EXERCISE DESCRIPTION ▸ Begin at the first line below and copy each line exactly, ending with the line where "Ask a question about this product (771, 871)" appears.

-------- DATA FOR REVIEW

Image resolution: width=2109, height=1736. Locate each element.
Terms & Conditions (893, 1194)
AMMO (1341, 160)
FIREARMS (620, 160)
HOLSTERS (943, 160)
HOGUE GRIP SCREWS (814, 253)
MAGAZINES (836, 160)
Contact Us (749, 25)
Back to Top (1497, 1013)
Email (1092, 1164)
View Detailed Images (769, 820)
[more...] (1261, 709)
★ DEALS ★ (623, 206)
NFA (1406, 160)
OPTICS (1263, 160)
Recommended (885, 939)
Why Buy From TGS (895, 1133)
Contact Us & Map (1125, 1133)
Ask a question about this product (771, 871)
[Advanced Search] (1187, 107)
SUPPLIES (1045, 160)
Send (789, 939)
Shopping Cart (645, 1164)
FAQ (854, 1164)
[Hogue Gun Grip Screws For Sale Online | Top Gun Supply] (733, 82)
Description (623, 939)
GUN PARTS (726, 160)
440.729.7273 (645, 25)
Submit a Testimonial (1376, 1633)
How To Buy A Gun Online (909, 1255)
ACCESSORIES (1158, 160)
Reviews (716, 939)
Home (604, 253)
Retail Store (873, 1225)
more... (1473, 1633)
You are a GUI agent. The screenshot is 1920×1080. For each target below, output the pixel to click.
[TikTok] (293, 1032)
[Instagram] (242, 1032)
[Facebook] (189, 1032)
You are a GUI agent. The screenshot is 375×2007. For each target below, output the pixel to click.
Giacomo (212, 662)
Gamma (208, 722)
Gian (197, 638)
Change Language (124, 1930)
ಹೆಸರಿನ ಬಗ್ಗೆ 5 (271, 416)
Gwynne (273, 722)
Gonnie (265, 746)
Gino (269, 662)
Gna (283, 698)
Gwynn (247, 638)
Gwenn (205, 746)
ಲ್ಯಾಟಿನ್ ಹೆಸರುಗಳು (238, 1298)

----------------

REPLY TO THE TASK ▸
Image resolution: width=2109, height=1736. Locate each element.
Terms & Conditions (893, 1194)
AMMO (1341, 160)
FIREARMS (620, 160)
HOLSTERS (943, 160)
HOGUE GRIP SCREWS (814, 253)
MAGAZINES (836, 160)
Contact Us (749, 25)
Back to Top (1497, 1013)
Email (1092, 1164)
View Detailed Images (769, 820)
[more...] (1261, 709)
★ DEALS ★ (623, 206)
NFA (1406, 160)
OPTICS (1263, 160)
Recommended (885, 939)
Why Buy From TGS (895, 1133)
Contact Us & Map (1125, 1133)
Ask a question about this product (771, 871)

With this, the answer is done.